The second challenge is that this is a huge database since I was working with all of the reports done by all public companies since 2006 — so naturally, it was a challenge to fit everything on my small laptop. Luckily, there are some techniques that allowed me to just work with fewer documents at a time.

Finally, languages are complicated, so sometimes just breaking up [compound words] will make some concepts lose their meaning — real estate becomes real and estate — so I had to put those back together. Also, there are many words that don’t really convey information — such as the articles ‘the, a, an,’ etc. — and I had to dispose of them to make the results cleaner.

Knowledge@Wharton: Can you tell us about your findings?

Lopez Lira: Most of the risk in investing in these companies and the movements in the stock price can be explained by how much each company is exposed to these four interpretable risks. And some answers can be illuminating.

For example, one would think the risk Intel faces most is technology, but it turns out that the company, through its language in SEC filings, is telling us the biggest risk comes from international markets, followed by production risk, then demand and finally technology risk. Anyone looking at it from a traditional standpoint would start with technology risk.

Another example comes from Apple. We would naturally think that most of the risk comes from consumer demand, competition with Google and Microsoft, and some production risks. Well, it turns out that their biggest risk, according to them, is related to their international operations, and this of course makes complete sense if you consider that in the first quarter of fiscal year 2019, Apple generated 62% of its revenue outside the U.S.

Knowledge@Wharton: Were you surprised by any of your findings?

Lopez Lira: Definitely. I think we are not used to, at least in academia, paying attention to the rest of the world and the international markets when assessing the risks that companies face. It turns out this is a great mistake, since most of the biggest companies in the stock market — for example Apple, Exxon and Procter & Gamble — operate on a global scale, and a huge part of their profits are derived from international operations.

“Using text analysis combined with machine learning is relatively new for the finance academic literature.”

Knowledge@Wharton: What are some practical applications of your research? For example, would it make Wall Street analysts do a better job of assessing risks in companies they follow?

Lopez Lira: It certainly would make their work easier. You can quickly apply this technique and assess in a second what are the risks each firm is facing, and relate this to the return you expect to get when investing in them.

Knowledge@Wharton: What makes your research different from prior work in this area?

Lopez Lira: The usual approaches for assessing the risk of investing in a company are statistical or involve economic theory. My approach differs in the sense that it uses the information revealed by the companies and gives them the credit they deserve, since they probably understand the risks they face better than we do.

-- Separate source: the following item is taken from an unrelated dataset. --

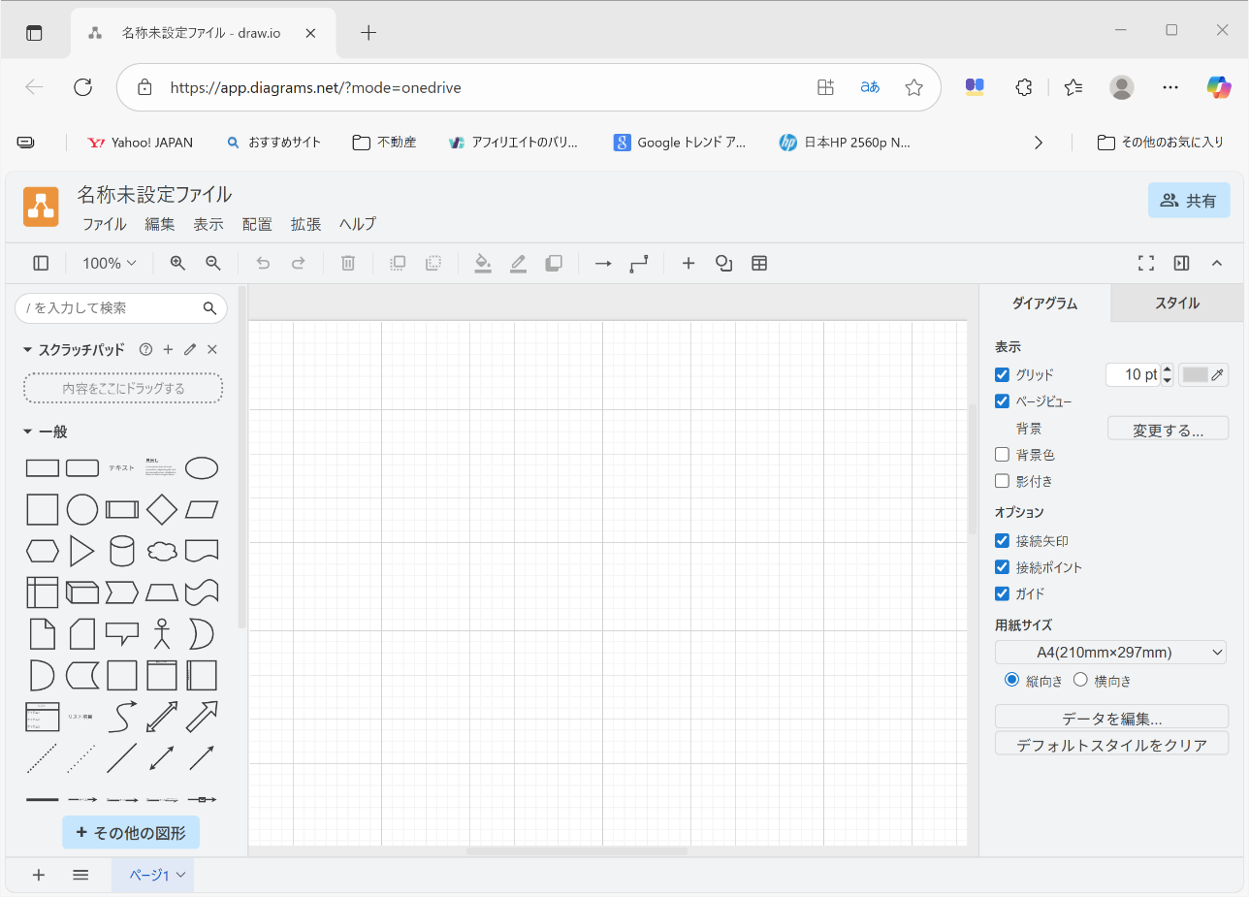
Task: Open the 100% zoom level dropdown
Action: coord(109,263)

Using text analysis combined with machine learning is relatively new for the finance academic literature, despite the fact that it has been used extensively in the industry. One big exception is a working paper by Ryan D. Israelsen with a similar approach, trying to use text analysis to understand the traditional risk factors in finance. For example, it is well known that firms with a high book-to-market ratio earn higher returns, and they try to understand if this in any way relates to the risks that firms disclose.

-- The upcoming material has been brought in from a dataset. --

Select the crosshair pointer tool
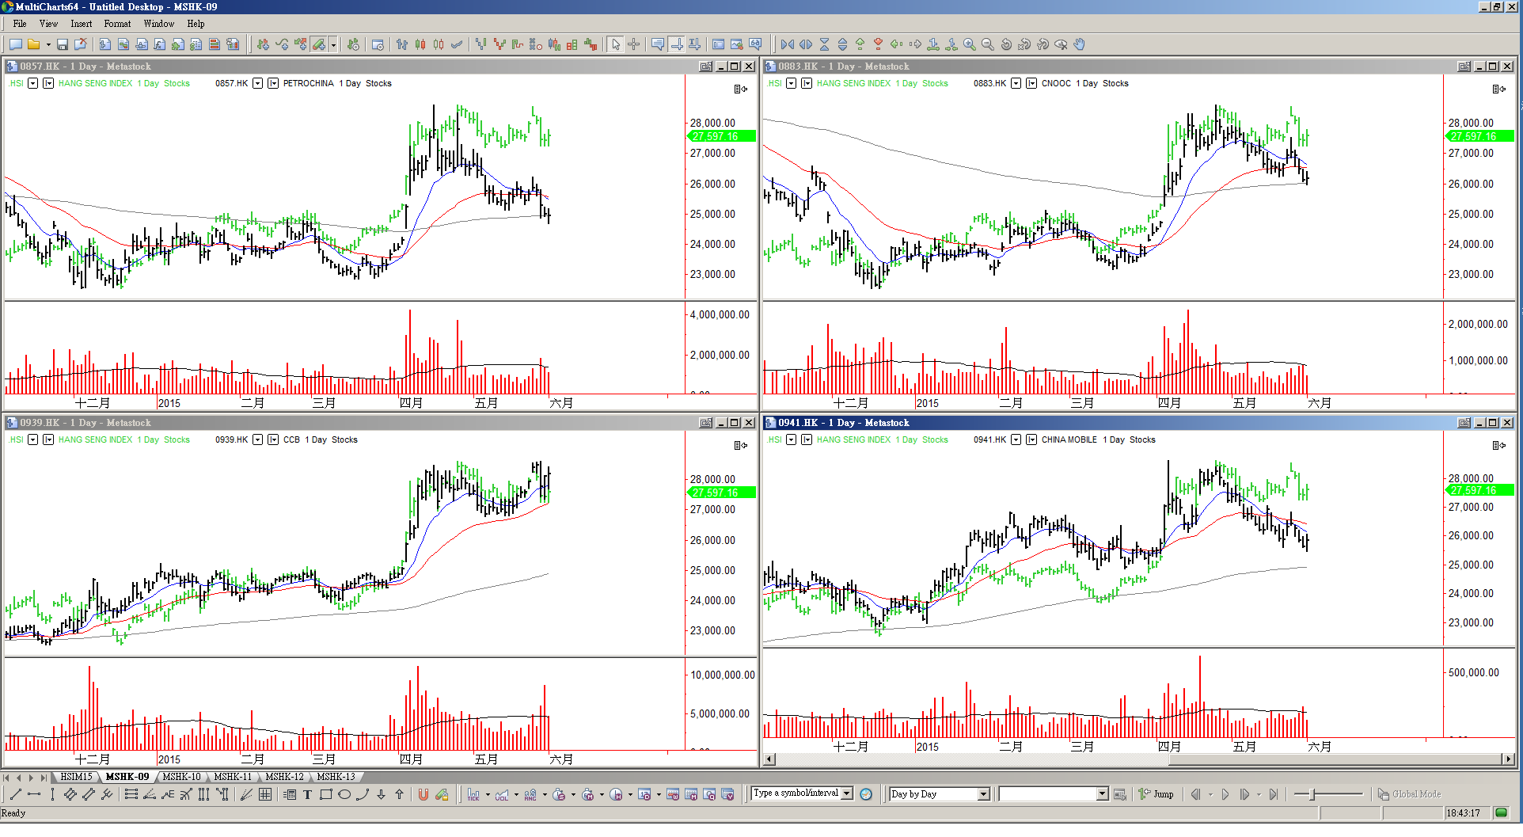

I do feel that using new sources of data and techniques such as machine learning has a huge potential in improving our understanding of markets, and the area is substantially under-explored.

Knowledge@Wharton: How will you follow up this research?

Lopez Lira: I want to explore how the risks that each firm discloses are useful to predict the aggregate risks that the economy faces. Hopefully, this will improve our understanding of what causes economic crises and how we can respond and prevent them.